Parece una conclusión, pero es una premisa: todo lo social y lo público es manifestación y apariencia, espectáculo y fingimiento. Es muy posible, incluso, que lo individual y privado, lo esencial que no se manifiesta, lo que nadie ve y lo auténtico sólo existan como abstracción y metafísica. Lo sabemos desde siempre: Platón nos lo contó en el mito de la caverna, en el que todo es caverna porque lo de fuera es un por decir algo (en torno a esto: siempre creí que el amor platónico era un revolcón de categoría, y ocasionalmente ¡oh, Musas!, categórico, nada que ver con la sublimación descarnada de las virginidades inmaculadas).
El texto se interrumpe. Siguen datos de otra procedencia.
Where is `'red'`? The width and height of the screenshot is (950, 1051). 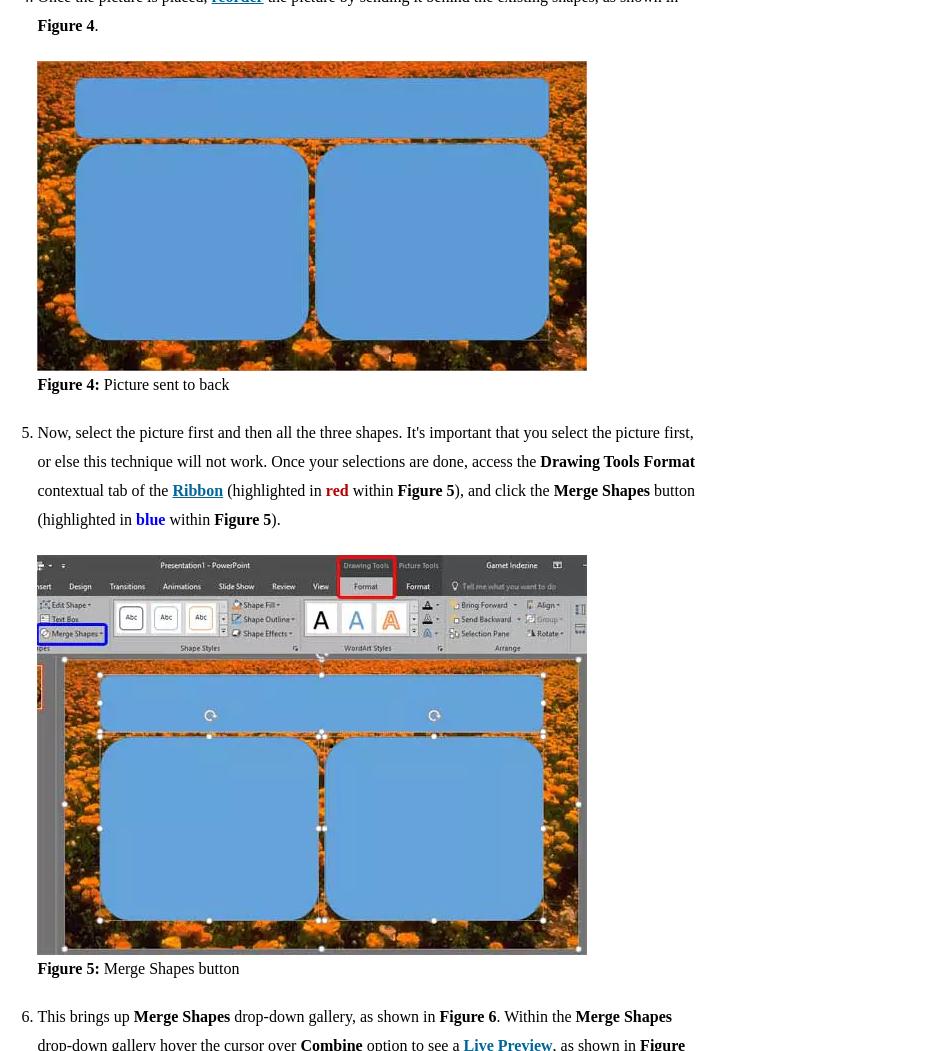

Que lo social es el mundo y que el mundo lo es de la representación y la apariencia también nos lo contó Rousseau, bajo la forma de denuncia, y el trío de la sospecha, con la intención de desvelarlo. Digo esto, y no más que no sé ni menos que me calle, porque entiendo muy bien que en un mundo de apariencias la supuesta Cifuentes quiera sobreaparentar más conocimientos de los que tiene, más estudios de los realizados, más títulos de los que le cuelgan: le mueve un deseo de ser, como el tamaño enorme a un sapo hinchado. Otro que tal Pablo Casado, realizando un máster en el que se lo convalidan todo, quizá para poder encontrarse en la situación del que habla varios idiomas porque sabe valenciano, catalán y polaco. En fin, para presentarse al mundo, uno se maquilla (se «trucca», como dicen los italianos), se viste con el alzatetas, el subeculos y el metepanchas, y se construye un curriculum con ladrillos de esfuerzo, tiempo y dinero, o con buñuelos de aire, pompa y jabón. Para que te escojan y hasta que te cogen.

Conozco a la perfección el furor de aparentar. Ya desde niño, cuando fui por primera vez a la escuela, que no era la de «cagons», porque nosotros íbamos cagados de casa, arrastraba una cartera con todos los libros de mi hermana mayor. Que no supiera leer poco importaba: mis compañeros de la mesa redonda me miraban con asombro, incluso con admiración, si hubiéramos sabido qué era eso. Ni les hablo de la envidia súbita que sentí el día en que a mi amigo Juanito le pusieron gafas y a mí, sin embargo, no. Desde ese día, Juanito parecía mucho más inteligente y, no obstante, lo era como antes y como yo, siendo ambos analfabetos todavía. Aquellas gafas eran como un máster, un certificado de listo.

Veo ahora mismo las fotos de la supuesta Cristina y me viene a la cabeza una propia que tengo vestido con babero, con una tiza en la mano y frente a una pizarra en la que se ve una división de muchas cifras; o aquella otra, oficial, sentado frente a una mesa con un mapa en el cogote y una sonrisa como la del que sabe dónde coño está el Tajo y sumar sin los dedos. ¡Pobre Cristina! Un decir.